- _PROVIDED PASSAGE_:
○ ○ ○ ○ ○ ○ ○

The Notice of Annual General Meeting should be read in its entirety. If Shareholders are in doubt as to how
they should vote, they should seek advice from their accountant, solicitor or other professional adviser prior
to voting.
Should you wish to discuss any matter please do not hesitate to contact the Company Secretary by telephone on
+61 8 9322 4071
Shareholders are urged to attend or vote by lodging the proxy form attached to the Notice.
FORTE ENERGY NL
ACN 009 087 852
NOTICE OF ANNUAL GENERAL MEETING
Notice is hereby given that the annual general meeting of shareholders of Forte Energy NL (Company) will be
held at the Melbourne Hotel, 942 Hay Street, Perth, Western Australia on Friday 29 November 2013 at 9:00am
(WST) (Meeting or AGM).
The Explanatory Memorandum provides additional information on matters to be considered at the Meeting. The
Explanatory Memorandum and the Proxy Form form part of the Notice.
The Directors have determined pursuant to regulation 7.11.37 of the Corporations Regulations 2001 (Cth)
that the persons eligible to vote at the Meeting are those who are registered as Shareholders on Wednesday
27 November 2013 at 5:00pm (WST).
Terms and abbreviations used in the Notice are defined in Schedule 1.
AGENDA
1. Annual Report
To consider the Annual Report of the Company and its controlled entities for the year ended 30
June 2013, which includes the Financial Report, the Directors' Report and the Auditor's Report.
2. Resolution 1 - Adoption of Remuneration Report
To consider and, if thought fit, to pass with or without amendment, as an advisory resolution the
following:
"That the Remuneration Report be adopted by the Shareholders on the terms and
conditions in the Explanatory Memorandum."
Voting Exclusion
In accordance with section 250R of the Corporations Act, a vote on this Resolution must not be
cast by or on behalf of a member of the Key Management Personnel whose remuneration details are
included in the Remuneration Report, or a Closely Related Party of such member.
A vote may be cast by such person if the vote is not cast on behalf of a person who is excluded
from voting on this Resolution, and:
(a) the person is appointed as proxy by writing that specifies the way the proxy is to vote on this
Resolution; or
(b) the person is the Chairman and the appointment of the Chairman as proxy does not specify the way
the proxy is to vote on this Resolution, but expressly authorises the Chairman to exercise the
proxy even if this Resolution is connected with the remuneration of a member of the Key Management
Personnel.

○ ○ ○ ○ ○ ○ ○

(Element and text location data)
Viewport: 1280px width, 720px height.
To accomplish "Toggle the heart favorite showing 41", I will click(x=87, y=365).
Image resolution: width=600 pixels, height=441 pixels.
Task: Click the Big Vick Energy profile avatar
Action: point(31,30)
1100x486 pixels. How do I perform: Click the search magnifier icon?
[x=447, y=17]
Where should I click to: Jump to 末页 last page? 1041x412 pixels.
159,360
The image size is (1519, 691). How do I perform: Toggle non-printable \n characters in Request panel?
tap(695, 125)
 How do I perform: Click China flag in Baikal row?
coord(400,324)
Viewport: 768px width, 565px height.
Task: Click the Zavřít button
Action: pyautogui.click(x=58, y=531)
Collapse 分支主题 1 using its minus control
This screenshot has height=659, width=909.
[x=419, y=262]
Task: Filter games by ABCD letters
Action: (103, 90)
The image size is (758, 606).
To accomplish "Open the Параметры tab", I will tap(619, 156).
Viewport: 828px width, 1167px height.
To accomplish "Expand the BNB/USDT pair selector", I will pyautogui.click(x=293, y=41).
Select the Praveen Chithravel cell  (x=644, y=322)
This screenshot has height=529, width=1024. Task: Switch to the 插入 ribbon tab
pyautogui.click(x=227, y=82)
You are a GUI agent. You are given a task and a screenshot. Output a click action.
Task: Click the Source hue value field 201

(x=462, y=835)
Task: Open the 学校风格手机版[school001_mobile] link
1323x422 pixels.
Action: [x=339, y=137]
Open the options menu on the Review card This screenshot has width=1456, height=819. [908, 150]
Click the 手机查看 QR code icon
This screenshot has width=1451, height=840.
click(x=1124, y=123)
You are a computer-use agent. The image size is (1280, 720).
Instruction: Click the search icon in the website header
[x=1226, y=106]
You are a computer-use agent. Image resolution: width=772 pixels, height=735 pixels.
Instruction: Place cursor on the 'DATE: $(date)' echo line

○ ○ ○ ○ ○ ○ ○

- _THINGS TO DO_:
• 1. Decide whether each statement agrees with the Forte Energy meeting notice. Answer yes or no, and quote the deciding words. (a) The annual general meeting will be held at the Melbourne Hotel in Perth. (b) The meeting is set to begin at 10:00am. (c) The Explanatory Memorandum and the Proxy Form form part of the Notice.
• 2. According to the Forte Energy meeting notice, which section of the Corporations Act governs the voting exclusion on Resolution 1?
• 3. Write the next part of the Forte Energy meeting notice, starting after its final sentence.
The rows are not needed for this work.

- _ANSWERS FOR THE EXERCISE_:
• 1.
(a) Yes: "held at the Melbourne Hotel, 942 Hay Street, Perth, Western Australia"
(b) No: "on Friday 29 November 2013 at 9:00am (WST)"
(c) Yes: "The Explanatory Memorandum and the Proxy Form form part of the Notice."

• 2. Section 250R of the Corporations Act.

• 3.
3. Resolution 2 - Re-election of Director - Mr Glenn Featherby
To consider and, if thought fit, to pass with or without amendment, as an ordinary resolution the
following:
"That Mr Glenn Featherby, who retires in accordance with rule 9.1(e) of the
Constitution and, being eligible, offers himself for re-election, be re-elected as a
Director."
BY ORDER OF THE BOARD
Murray Wylie
Company Secretary
Dated 30 October 2013
FORTE ENERGY NL
ACN 009 087 852
EXPLANATORY MEMORANDUM
1. Introduction
The Explanatory Memorandum has been prepared for the information of Shareholders in connection
with the business to be conducted at the Meeting to be held at the Melbourne Hotel, 942 Hay
Street, Perth, Western Australia on Friday, 29 November 2013 at 9:00am (WST).
The Explanatory Memorandum forms part of the Notice which should be read in its entirety. The
Explanatory Memorandum contains the terms and conditions on which the Resolutions will be voted.
The Explanatory Memorandum includes the following information to assist Shareholders in deciding
how to vote on the Resolutions:
Section 2: Action to be taken by Shareholders
Section 3: Annual Report
Section 4: Resolution 1 - Adoption of Remuneration Report
Section 5: Resolution 2 - Re-election of Director - Mr Glenn Featherby
Schedule 1: Definitions
A Proxy Form is located at the end of the Explanatory Memorandum.
2. Action to be taken by Shareholders
Shareholders should read the Notice including the Explanatory Memorandum carefully before
deciding how to vote on the Resolutions.
2.1 Proxies
A Proxy Form is attached to the Notice. This is to be used by Shareholders if they wish to
appoint a representative (a 'proxy') to vote in their place. All Shareholders are invited and
encouraged to attend the Meeting or, if they are unable to attend in person, sign and return the
Proxy Form to the Company in accordance with the instructions thereon. Lodgement of a Proxy Form
will not preclude a Shareholder from attending and voting at the Meeting in person.
Please note that:
(a) a member of the Company entitled to attend and vote at the Meeting is entitled to appoint a
proxy;
(b) a proxy need not be a member of the Company; and
(c) a member of the Company entitled to cast two or more votes may appoint two proxies and may
specify the proportion or number of votes each proxy is appointed to exercise, but where the
proportion or number is not specified, each proxy may exercise half of the votes.
The enclosed Proxy Form provides further details on appointing proxies and lodging Proxy Forms.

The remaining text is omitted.